Around the cathedral there are some pleasant grassy areas and a street market specialising in Soviet and National Socialist memorabilia. You can also get an old brass telescope if you want one, and some Bulgarian tipicos, some of which are reassuringly similar to native American designs. I purchased a couple of small squares of cloth to take with me to Guatemala and a rare, polished egg-shaped stone intended for adding to V's miscellaneous rock collection.
Behind the cathedral lies the National Gallery for Foreign Art, housed in a gleaming white neoclassical building which used to be the Royal Printing Office. More on that later..
There are a couple of other interesting religious spaces. There's the church of St Nikolai the Miracle Maker built contemporaneously with the cathedral on the orders of a senior Russian 'diplomat' who suspected that the local Bulgarian flavour of Orthodoxy was schismatic. On entering I had to carefully dodge men and women backing out whilst crossing themselves.
There's also the fourth century rotunda or church of St George the Martyr, a delicate round building that at some point in the last century became entirely surrounded by a rather unbecoming rectangular one.
Sofia has to be one of the most unashamedly tatty urban spaces I have ever visited. I guess it is a bit like Zona 1 in Guatemala City, lacking both the out and out manginess of Zone 16 ('the body dumping zone'), and the smart elegance - and even pavements - of Zones 9 and 10. I haven't seen this much rust and grime fronting onto busy streets anywhere else.

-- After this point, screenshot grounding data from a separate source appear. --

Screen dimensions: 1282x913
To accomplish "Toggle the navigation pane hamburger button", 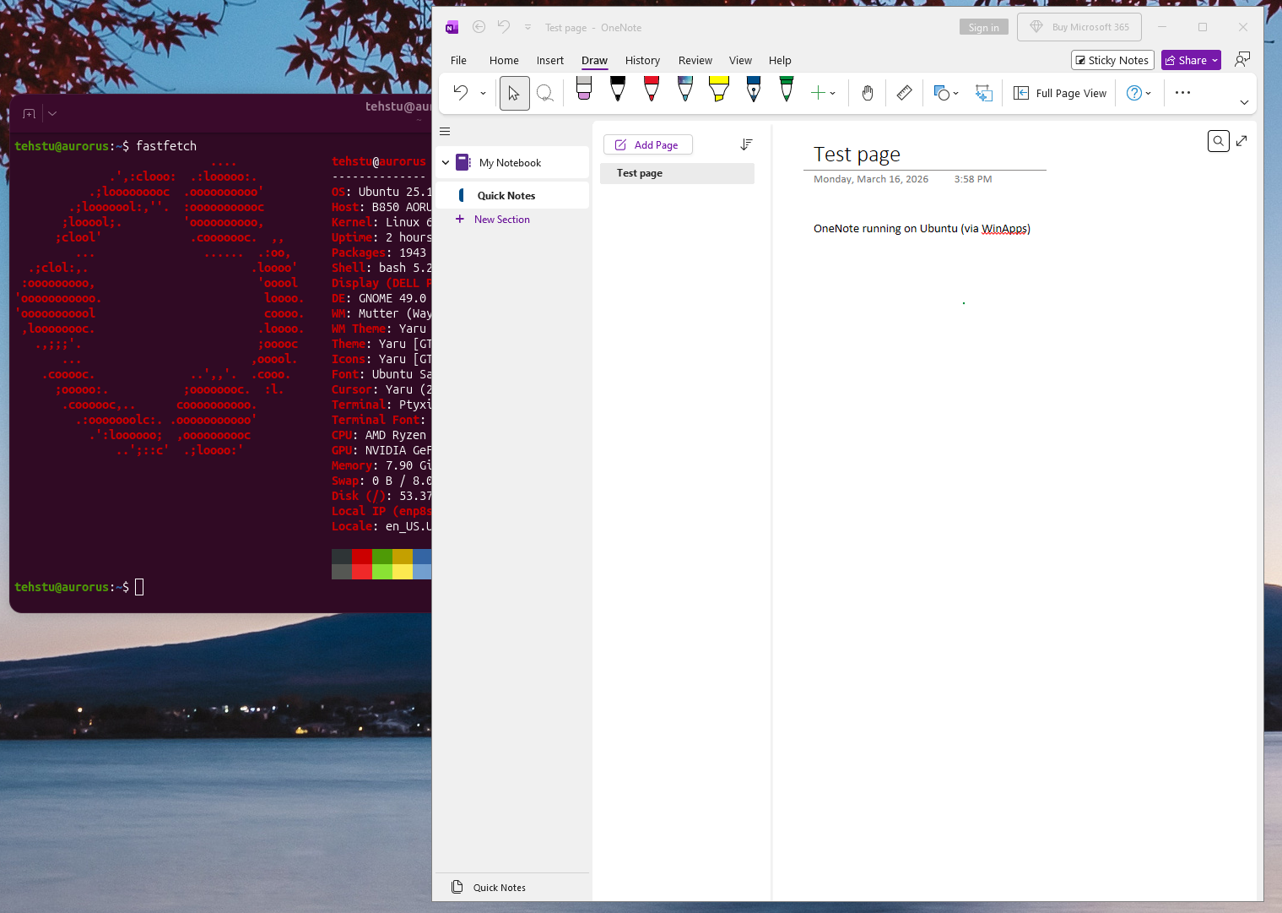I will [x=445, y=131].
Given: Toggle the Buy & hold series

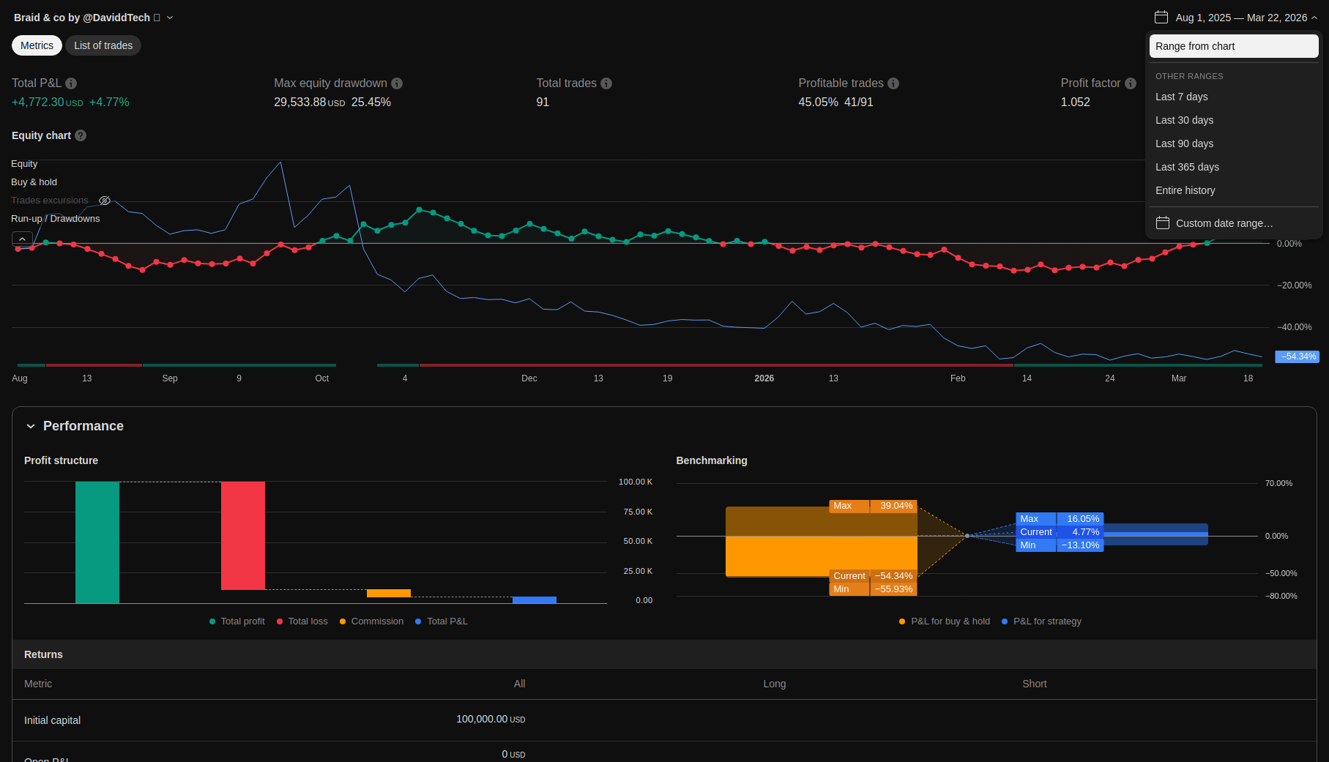Looking at the screenshot, I should [34, 182].
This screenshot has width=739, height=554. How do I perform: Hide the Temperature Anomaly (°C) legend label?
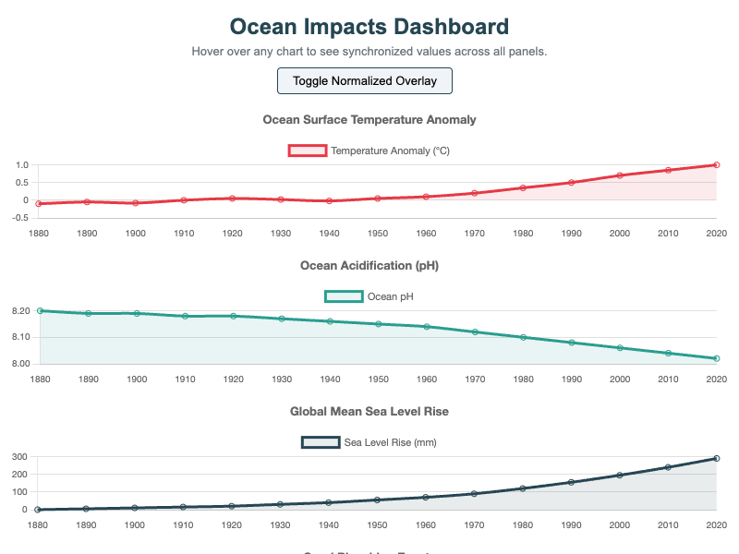coord(390,151)
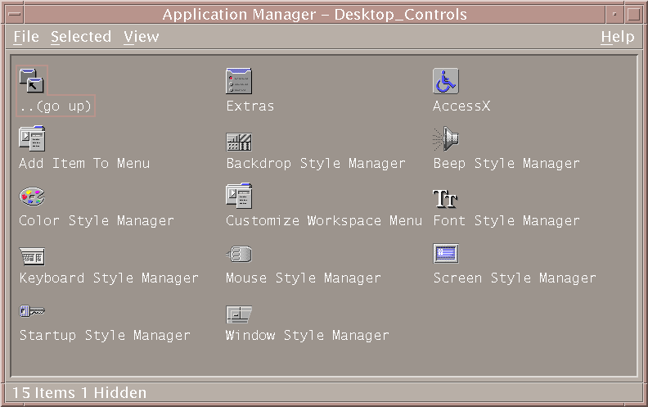The width and height of the screenshot is (648, 407).
Task: Open the window menu button in title bar
Action: pyautogui.click(x=14, y=14)
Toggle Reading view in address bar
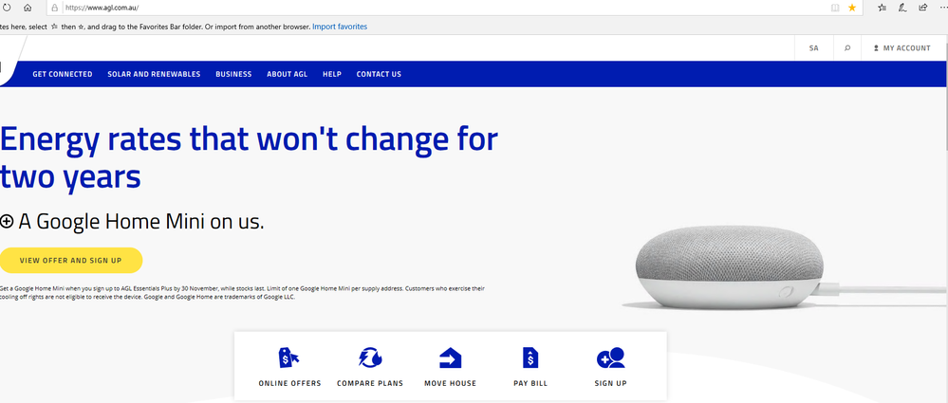 click(x=834, y=8)
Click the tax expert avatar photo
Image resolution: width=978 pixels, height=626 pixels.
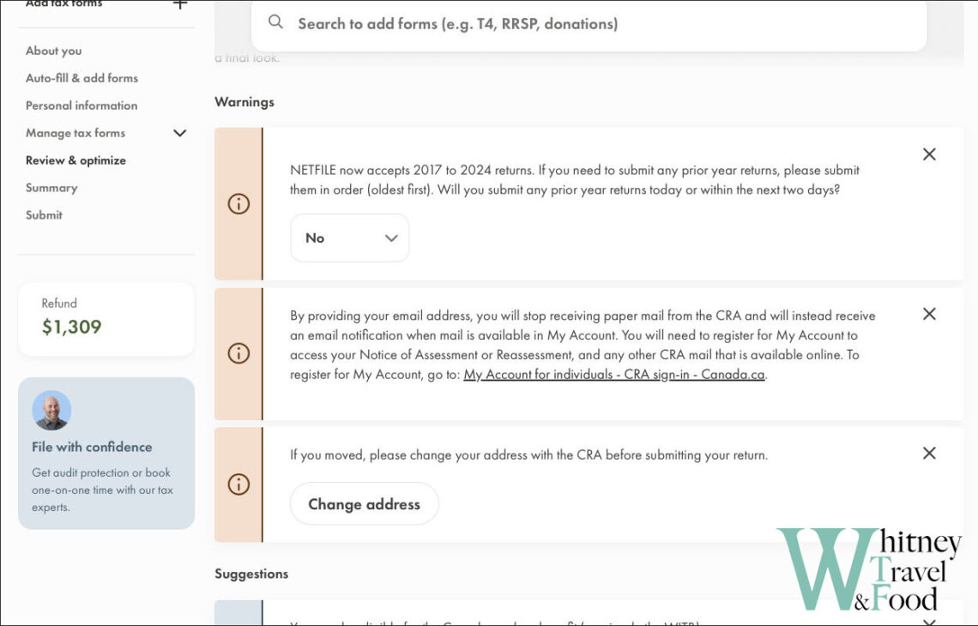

Here the most visible cadavers on the streets are the rickety skeletons of a defunct planned economy. Guatemala, it has to be said, never really had this kind of heavy industry lodged within its more populous cities.
Stefan tells me that in the fairly recent era when Sofia was a tenth of its current size, before it was "invaded by barbarians" from the sticks he adds, it was a city noted for its fine roads and all round spotlessness. Today some of the the least bedraggled parts of the centre are the numerous and almost unnecessarily chic Lavazza coffee joints. No Starbucks in evidence yet, but the Golden Arches flaunt themselves pervasively in the consumer heartland like a luxury brand.

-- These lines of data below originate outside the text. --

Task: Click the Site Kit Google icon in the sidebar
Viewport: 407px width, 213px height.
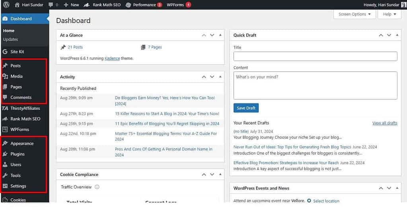Action: click(5, 52)
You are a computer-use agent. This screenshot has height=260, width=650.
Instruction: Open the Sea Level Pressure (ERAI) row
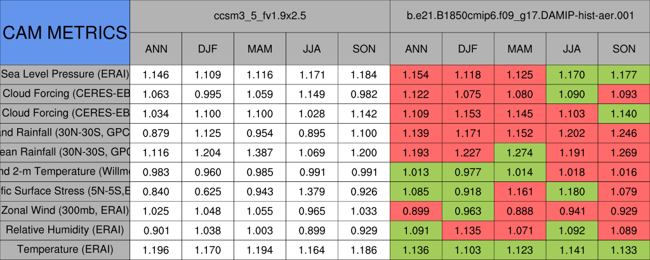(x=65, y=74)
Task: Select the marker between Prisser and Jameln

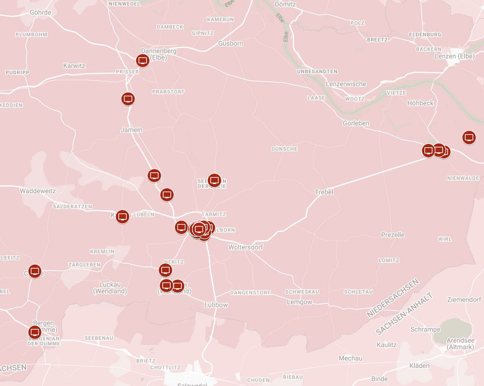Action: (128, 98)
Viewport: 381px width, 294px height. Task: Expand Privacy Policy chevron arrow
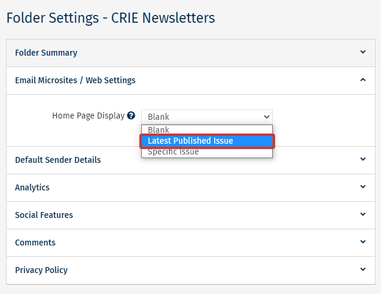tap(363, 269)
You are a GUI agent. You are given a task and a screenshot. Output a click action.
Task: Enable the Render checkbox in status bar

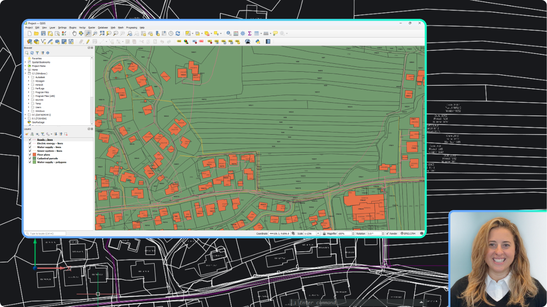click(x=387, y=234)
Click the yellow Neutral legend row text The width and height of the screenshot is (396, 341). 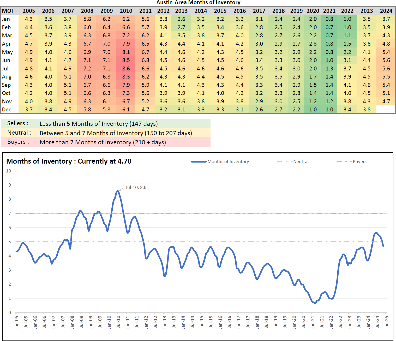pos(116,133)
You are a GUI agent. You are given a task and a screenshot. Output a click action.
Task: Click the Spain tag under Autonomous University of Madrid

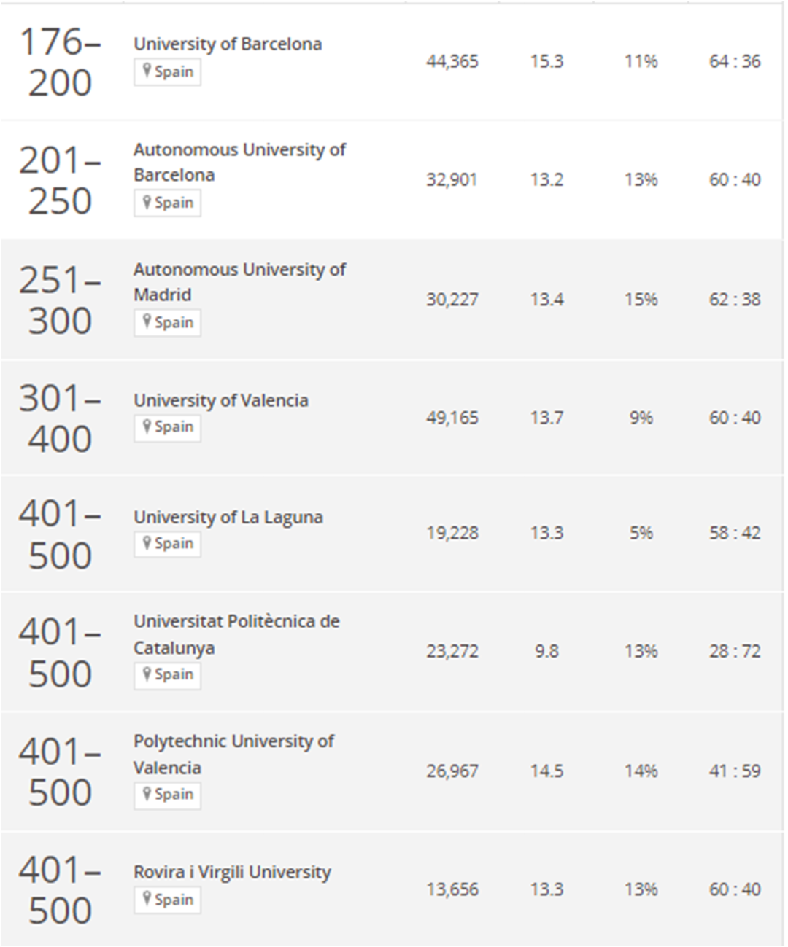click(x=167, y=322)
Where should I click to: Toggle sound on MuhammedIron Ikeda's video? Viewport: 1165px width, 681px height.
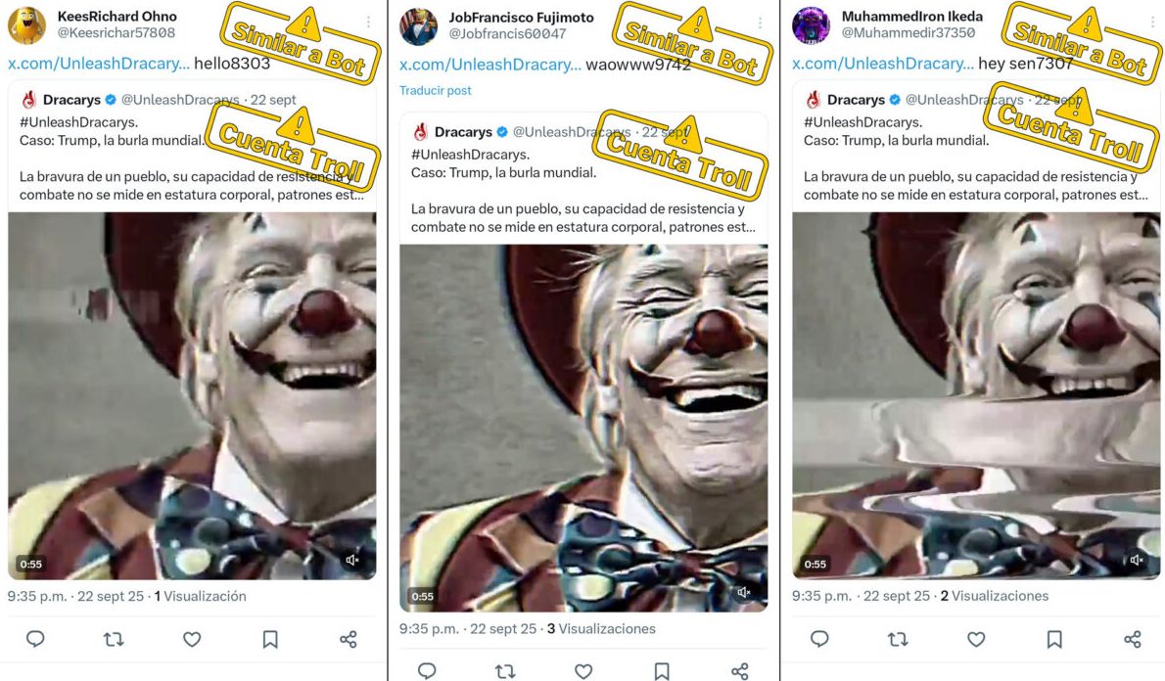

Another unusual feature of the city are the almost pavement level kiosk windows that seem to have been designed for servicing nicotiene addicted hobbits.

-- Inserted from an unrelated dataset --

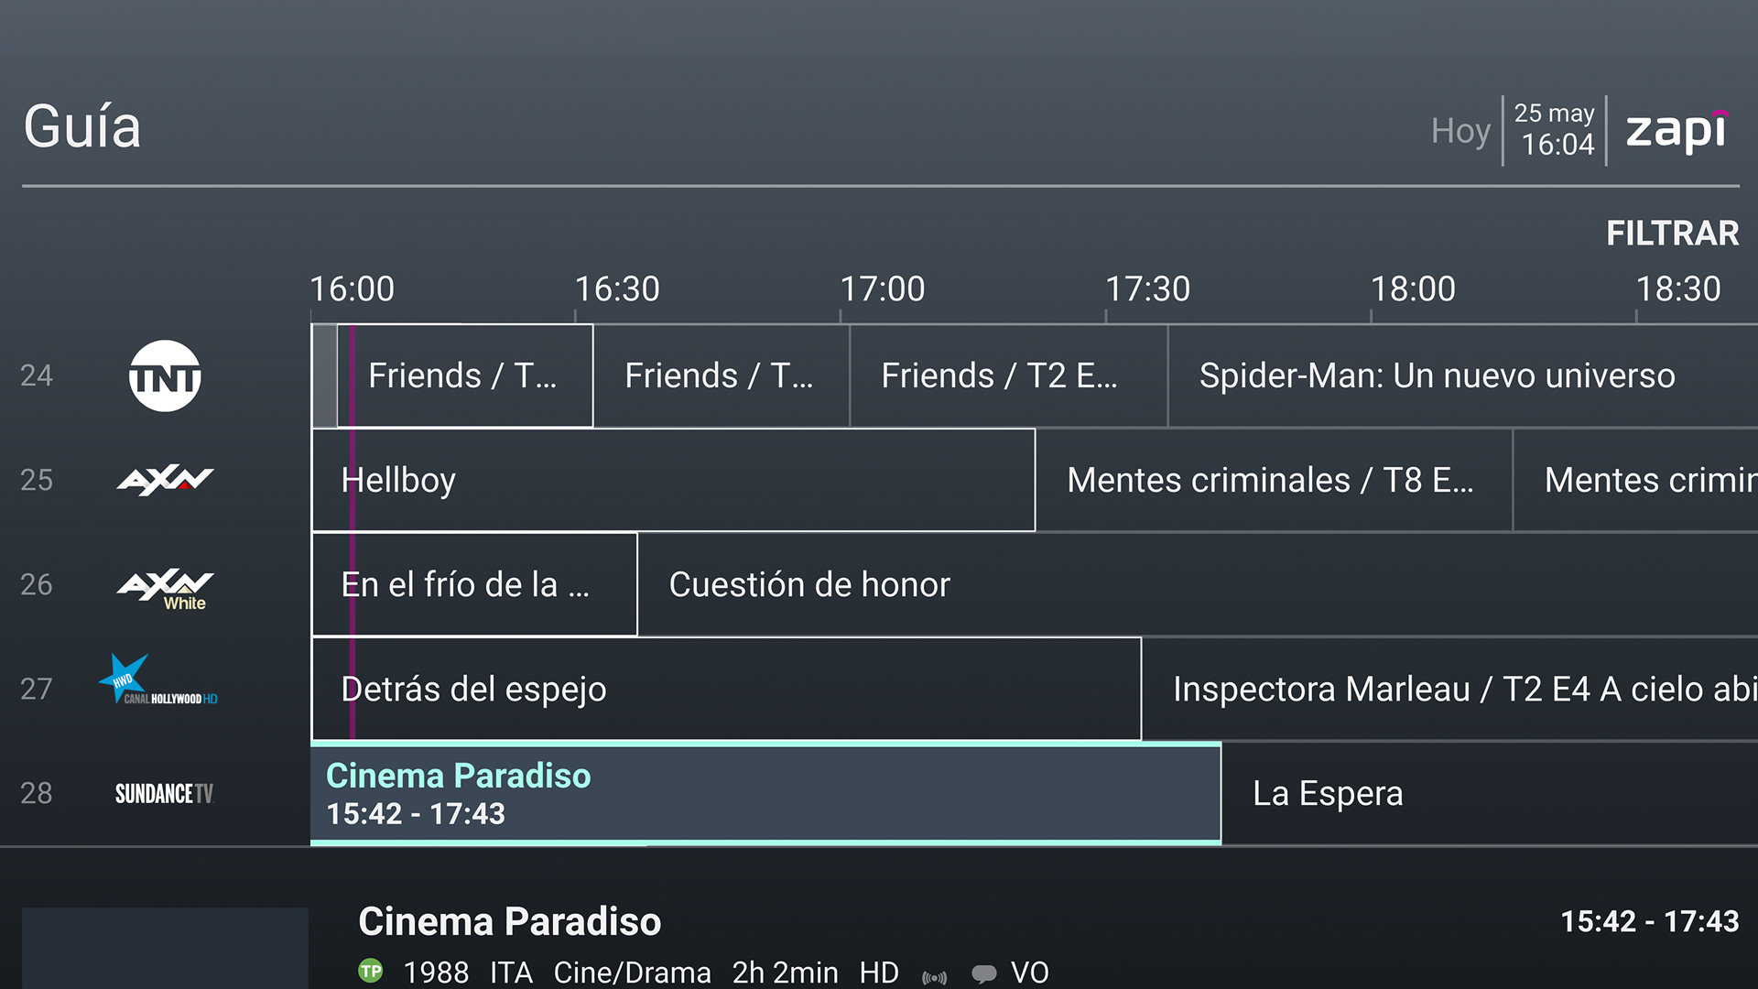Open the Hoy date selector
The image size is (1758, 989).
point(1460,131)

At the end of our first evening we were washing down some fine dishes from the Krim with a beer at Pizza Palace on Vitosha Blvd. An Englishman with east-enderish inflections politely asked for an entry into our rambling conversation, introducing himself as a 'tradesman' with business interests in China and Thailand, but resident for some time in Bulgaria. Why Bulgaria? we asked. "You can't knock the girls," he replied, conveying quite the opposite meaning with a lascivious grin.
Pizzas in Sofia have wonderfully expressive names like The Grandfather's Glove (a calzone??) and The Capricious Boss.
On the Saturday night up in Bansko I went to a small local venue near the hotel where Kiril Marichkov was to appear. "The Bulgarian Paul McCartney," I was informed. The set that he and his group performed was truly exhilarating because all the young BGs around were responding to their anthemic rock tunes exactly as their Chapin counterparts would, by jumping up and down and by screaming out the chorus lines with joyous enthusiasm. (Group of Londoners in bars never seem to break through into such universalist pleasures.) Marichkov was followed by the resident band whose performance of Hotel California (including phonetically sung lyrics) I'd give anything right now to re-live.
I picked up on one other pleasing similarity with Guatemala: the fugacious presence of humble-looking street dogs, eléctricos and semi-eléctricos, the friendliest of all patrolling outside the doomed Elektronika building. We wondered what would happen to him when the demolition men move in later this year.